The group of volunteers started their day in the perimeter zone of the devastated area but were later instructed to help along Illinois Street, one of the hardest hit areas in Joplin.

"We were right in the middle of the devastation, but people were able to salvage some stoves and washers and dryers and things," said Mattingly. "Some of the guys helped move the heavier stuff, and we picked up the pictures we could find and other things that we thought they might want."

The Calvary Baptist Church volunteers worked from 9 a.m. to 4:30 p.m. on May 29.

In addition to volunteering, the church group took four vehicle loads of donations to the Joplin area. Donations, which were also collected by Victory Baptist Church in Exeter, included food, water, household goods, pet supplies, baby supplies and personal hygiene products.

An effort organized by Niki Mabry, of Seligman, also transported truckloads of donations from Barry County to Joplin this weekend. Many of the items were collected at the Barry County OACAC Neighborhood Center in Cassville. Other donations were accepted at the Seligman City Hall and Southwest School.

"On Thursday, we thought we had a lot of stuff," said Gail Reed, Barry County OACAC director. "On Thursday afternoon, the donations kept coming and coming, and on Friday, they came by the truck load. It was amazing.

"People brought from their hearts," said Reed. "They went to Walmart and the Dollar Store and bought all kinds of stuff that they thought people in Joplin would need."

Volunteers from the First Baptist Church in Cassville helped sort and pack the donations, which were picked up on Friday afternoon.

"I woke up Monday morning after the tornado hit Joplin with a passion to help the people there," said Mabry. "I called around to see who I could get to let me use their location as a drop site."

After seeing the number of donations coming in, the City of Seligman staff contacted the owner of Ruby's convenience store in Seligman to see if he would be willing to donate the use of one of his U-Haul trailers.

"Members of the community came out to help sort and pack the donations and load the trailer," said Mabry. "I had more than 70 people helping me throughout the week."
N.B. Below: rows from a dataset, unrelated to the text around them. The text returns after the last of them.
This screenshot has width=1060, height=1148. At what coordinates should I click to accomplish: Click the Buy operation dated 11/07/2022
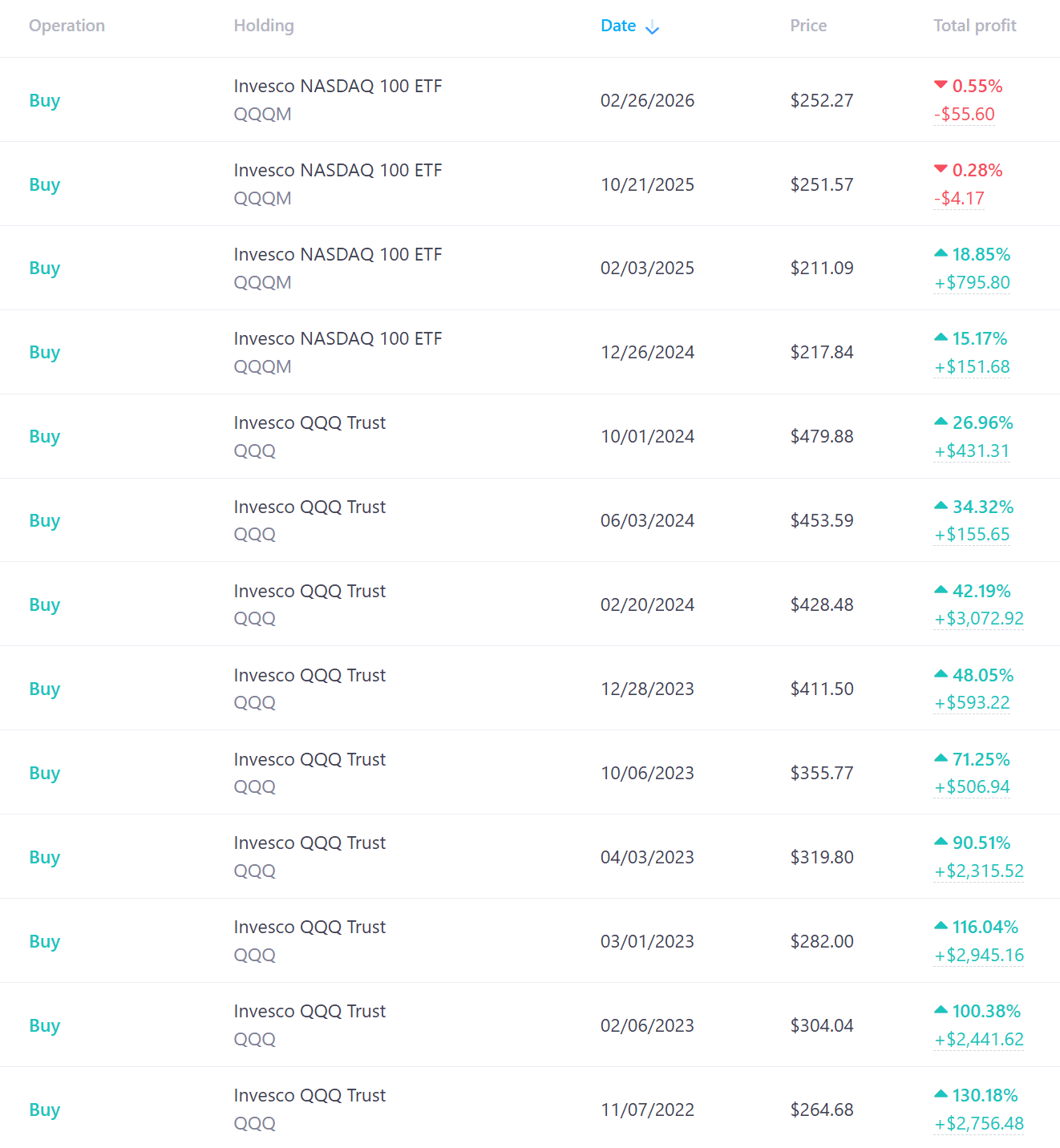(45, 1110)
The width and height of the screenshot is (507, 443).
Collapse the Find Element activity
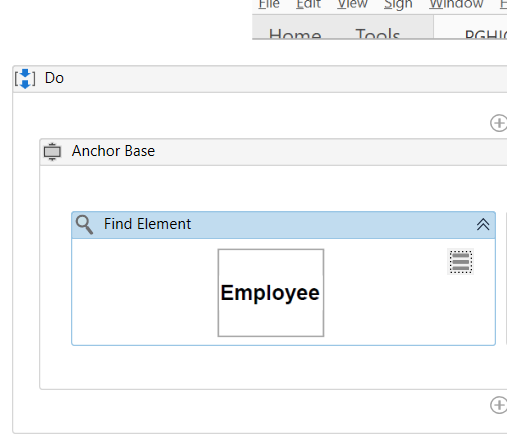(483, 224)
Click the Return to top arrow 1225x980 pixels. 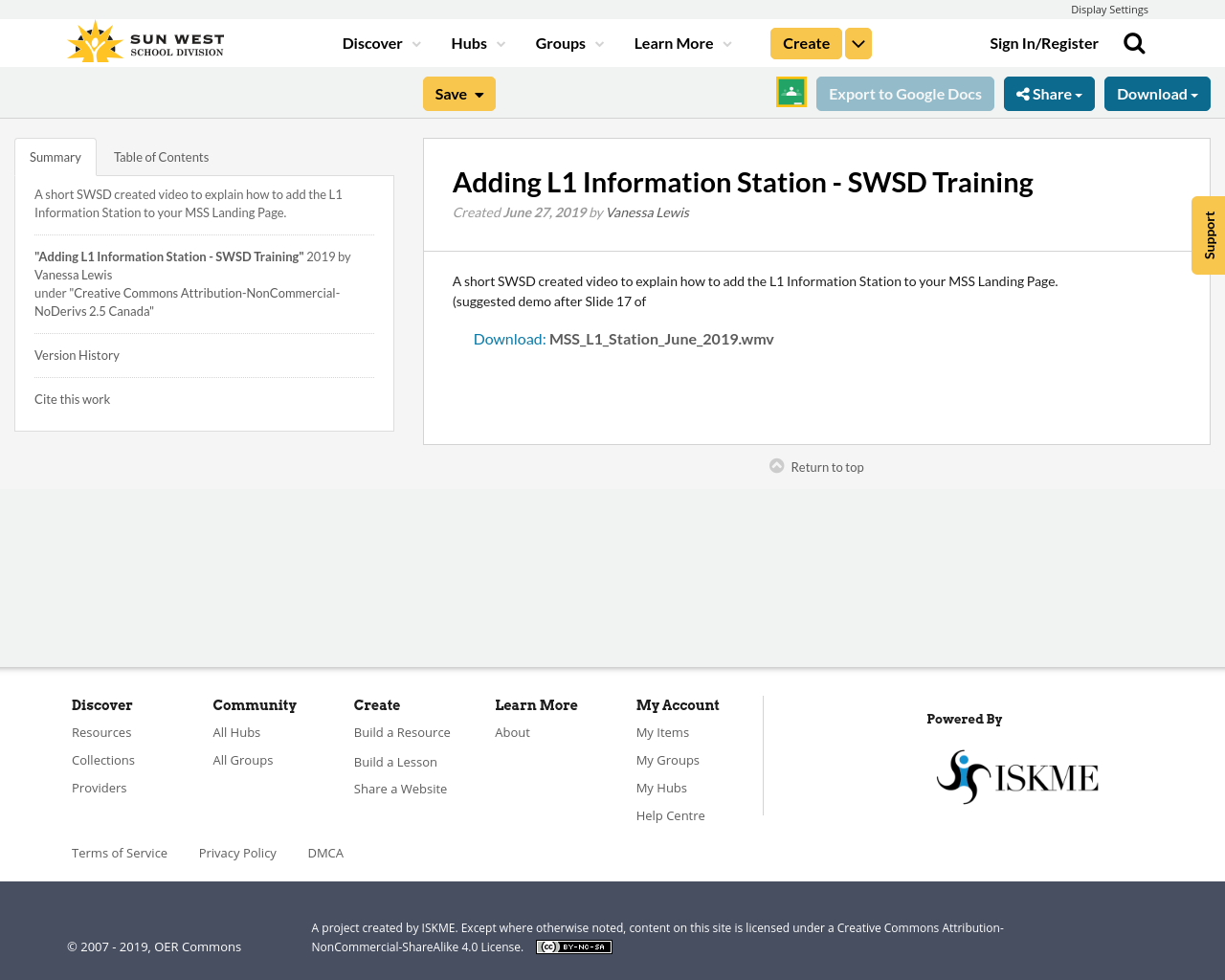point(814,466)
Southwest Superintendent Bob Walker asked if he could assist with Mabry's effort. When the U-Haul trailer was full, Walker volunteered the use of the school's band trailer and pulled the packed trailer to Joplin for Mabry.

"It was really incredible," said Mabry. "It is an amazing experience to see so many helping. I would encourage more people to volunteer over the coming months. They will find a new joy in their heart that they have never felt."

Donations for Mabry's effort are still being accepted at the Neighborhood Center in Cassville, Seligman City Hall and Shear Images in Washburn. Mabry hopes to fill a semi-truck trailer with items that can be used by Joplin residents as they rebuild.

Clothing donations are also still being accepted at the Pink Zebra in Cassville.